“SOS: Save Our Skins” — A Slice of SciFi Review

SOS: Save Our Skins is a micro-budgeted fan film by British comedians Chris Haywood and Nate Saunders. It tells the story of Stephen (played by Haywood) and Ben (played by Saunders), two friends visiting New York from England to attend a science fiction convention. On the day that the convention is set to begin, they awake to find that the city is deserted. There is nothing on the television, nobody is answering their phone calls, and wherever they walk it seems that everyone has mysteriously disappeared. The only sign of life is a blue alien creature that chases them down the hallway in their hotel. As the tale progresses, the two find themselves on a quest to locate any life remaining on the planet. In the process they encounter a cannibal serial killer, a beautiful deranged psychopath, Canadian video game addicts, and an alien life form holding the secret to humanity’s disappearance.

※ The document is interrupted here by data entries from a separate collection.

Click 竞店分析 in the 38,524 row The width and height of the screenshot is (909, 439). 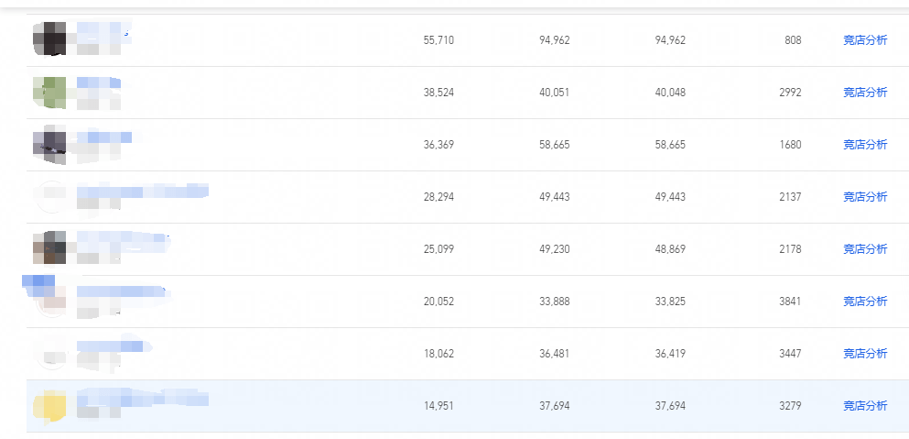coord(865,93)
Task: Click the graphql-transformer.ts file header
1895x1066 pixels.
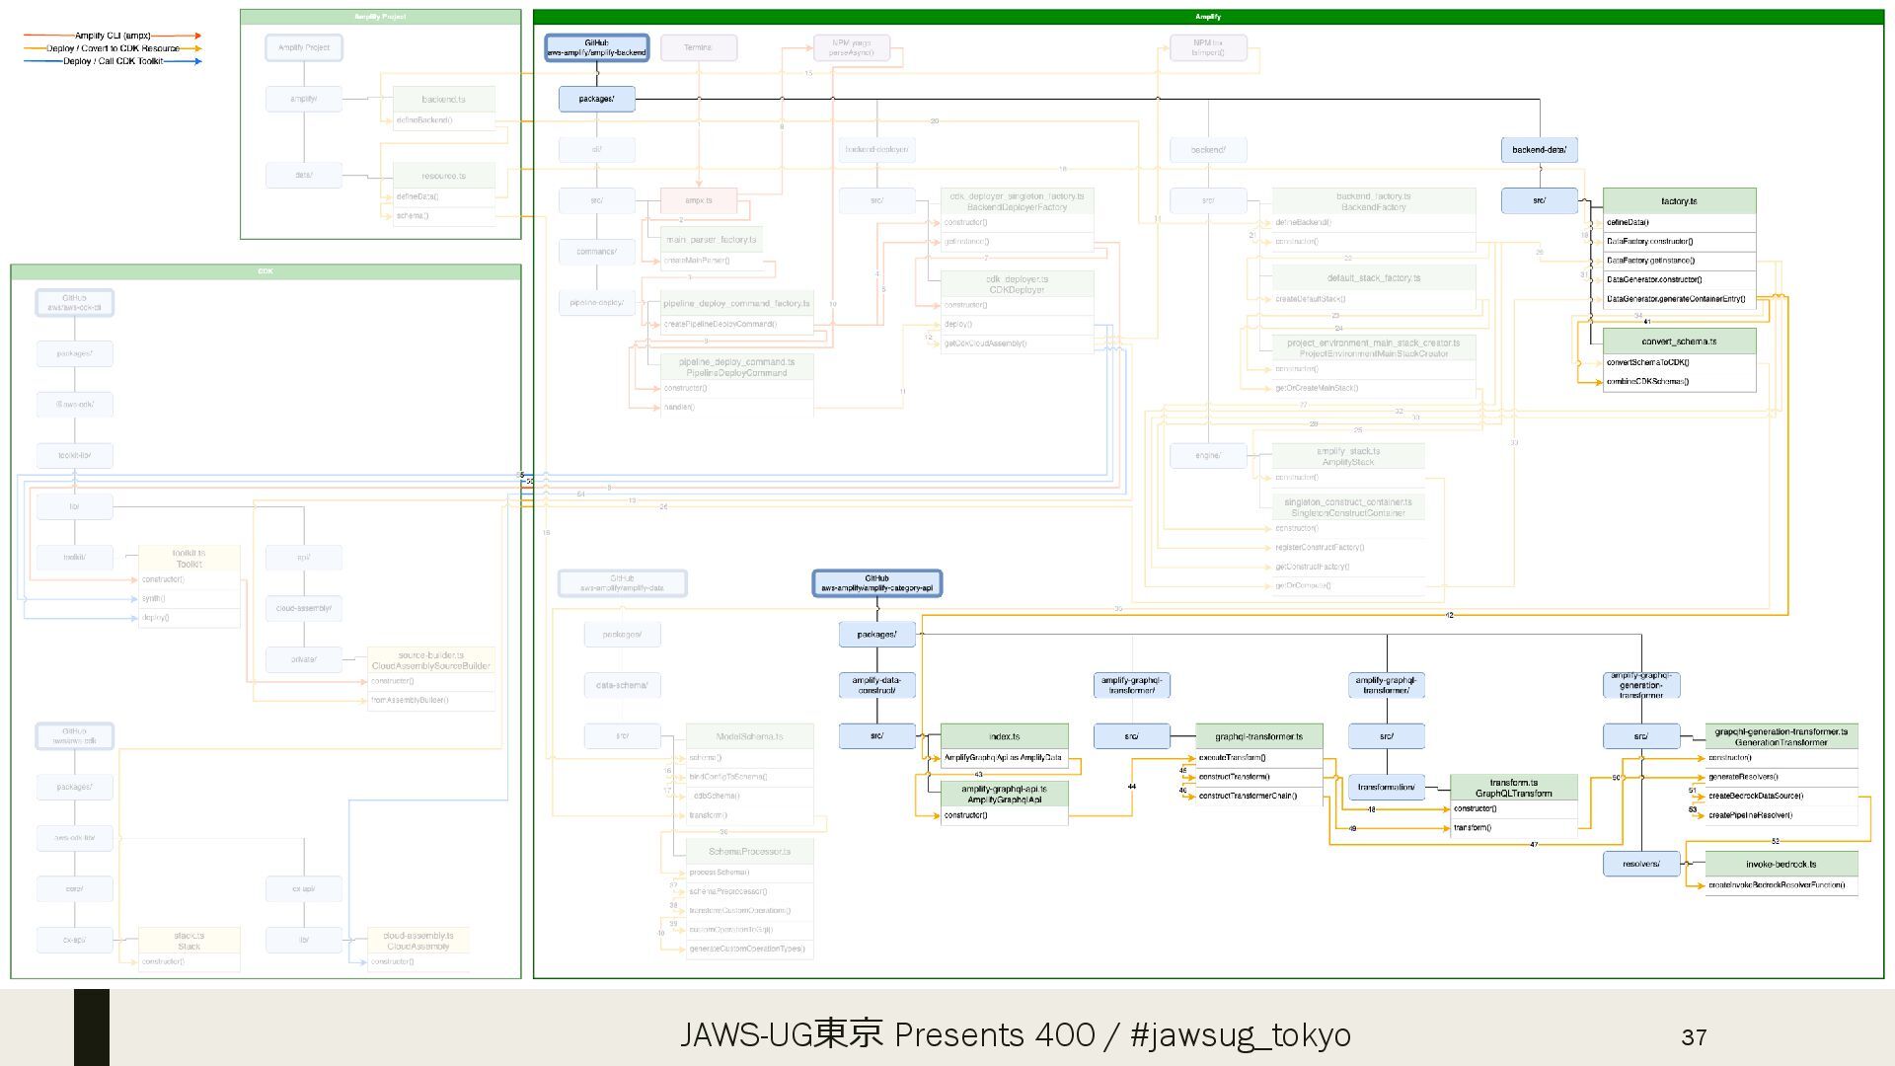Action: 1258,736
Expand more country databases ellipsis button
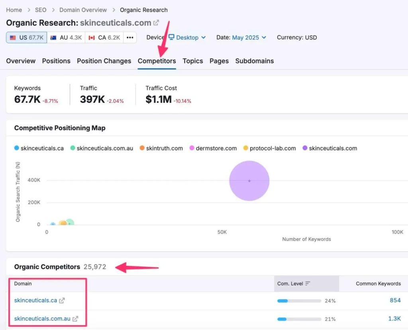 (x=130, y=37)

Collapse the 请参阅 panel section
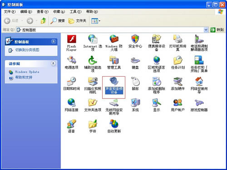(53, 63)
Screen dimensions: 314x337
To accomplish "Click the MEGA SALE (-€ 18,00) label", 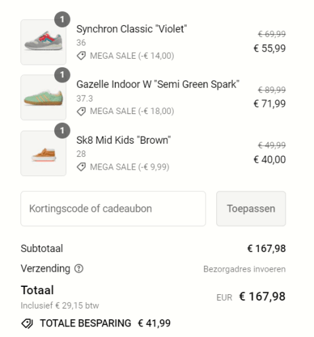I will (132, 111).
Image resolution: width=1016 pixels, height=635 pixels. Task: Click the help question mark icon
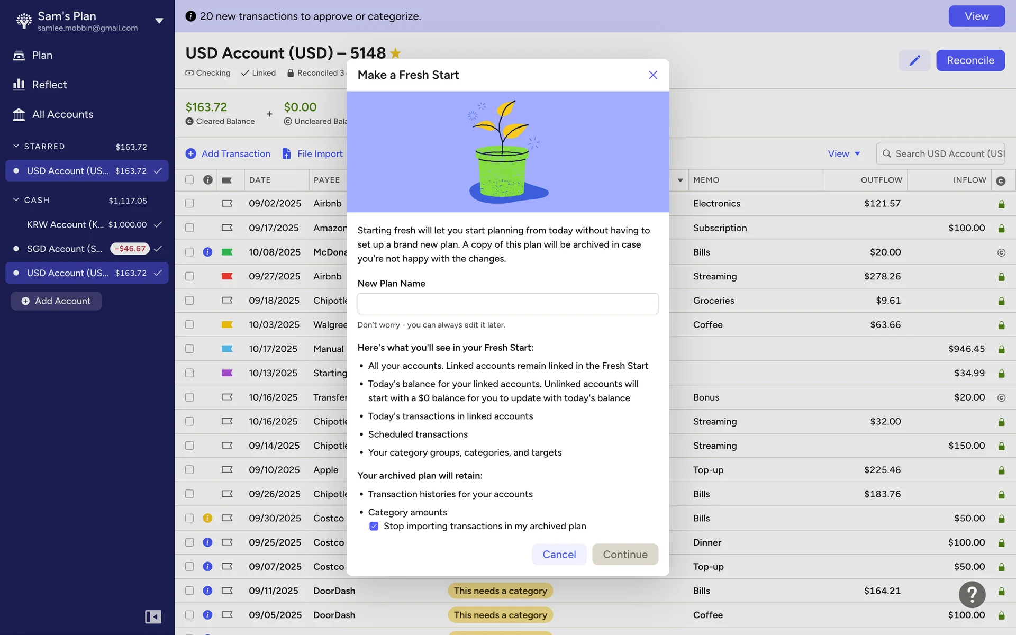click(x=972, y=594)
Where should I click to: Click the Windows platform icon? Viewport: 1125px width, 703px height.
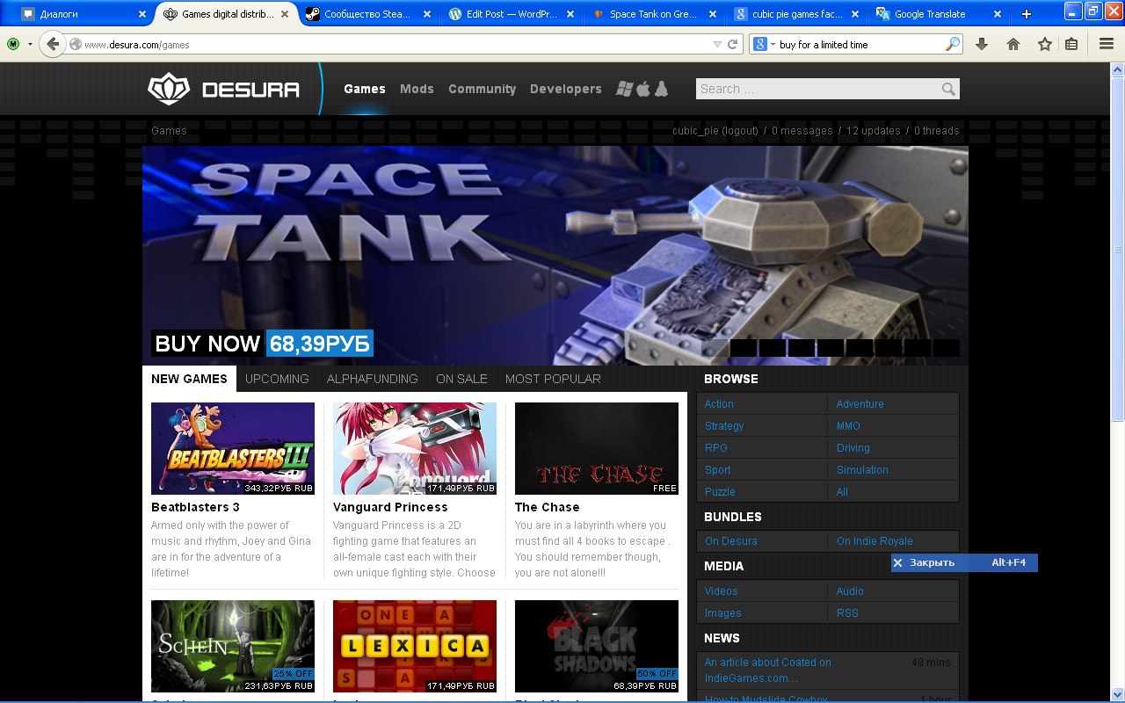(625, 89)
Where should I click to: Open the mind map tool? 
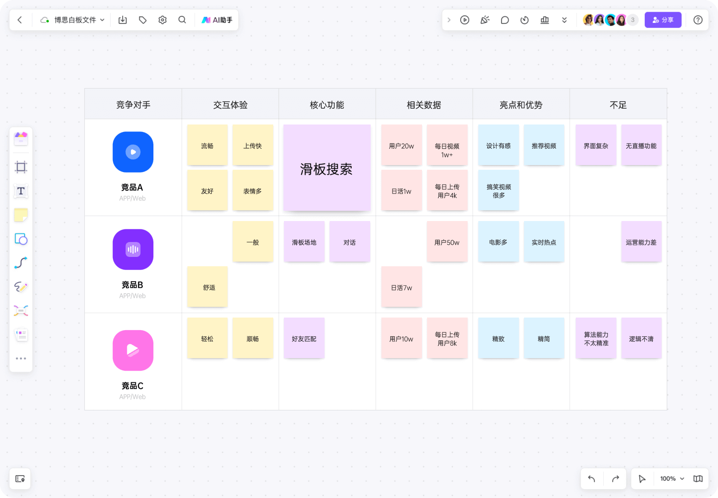[x=21, y=311]
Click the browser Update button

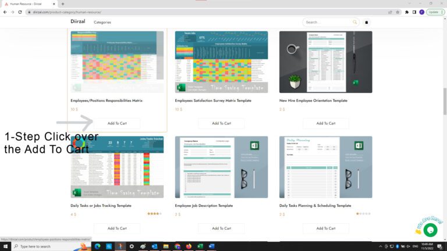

SOS is similar in style and tone to something like Kevin Smith’s debut feature Clerks. It’s a couple guys with a video camera, seemingly having fun with their friends and coming up with skits to make themselves laugh. Since there is not much of a budget, most of the running time is spent on character interaction and jokes that pay homage to things the writers are obviously fans of. The film is light and playful and clearly reflects the influence of British comedy pieces such as Douglas Adams’ Hitchhiker’s Guide to the Galaxy and Grant Naylor’s Red Dwarf.

SOS: Save Our Skins posterSOS is a fun movie that seems to have been made by a couple of “average Joes” looking to have a good time celebrating their sci-fi “geekdom.” I like the style and lighthearted nature of its presentation, and on the whole found it to be a more enjoyable film than I had feared from its description as yet another low budget “horror comedy.” I did have some fun with it, and wish I could give this movie a wholehearted recommendation. Unfortunately, for all the things this film does right, there is one key and completely necessary element that it gets wrong… it just isn’t funny. I watched the movie with my wife, who is normally a big fan of this style of humor. I think I mildly chuckled about three times through the course of the whole movie. My wife half laughed one time, and that may have been more at me chuckling than at the film itself.

For something like this really to work, it’s imperative that it be a laugh riot. It’s got to have lines and moments that crack its audience up, and that people will go around repeating and joking with their friends about for weeks afterward. This film gets the lighthearted, playful part right, but completely falls on its face when it comes to actually making you laugh. It’s a shame because you can tell it’s a sincere effort by a couple of guys looking to have a good time paying homage to the things that they love.

In the end it’s a reasonably enjoyable, but ultimately forgettable, foray into a style of video making that’s already been done better and more successfully by other productions.


  1. papa says

    You found more amusement than I did in this film. As a lover of British made films I thought I would give this a go but was very disappointed by the badly delivered humour and bad acting. I know this was a tongue in cheek flick but the way it was presented made the whole thing feel cheap and badly scripted, poorly acted with a weak story and immature and mediocre humour.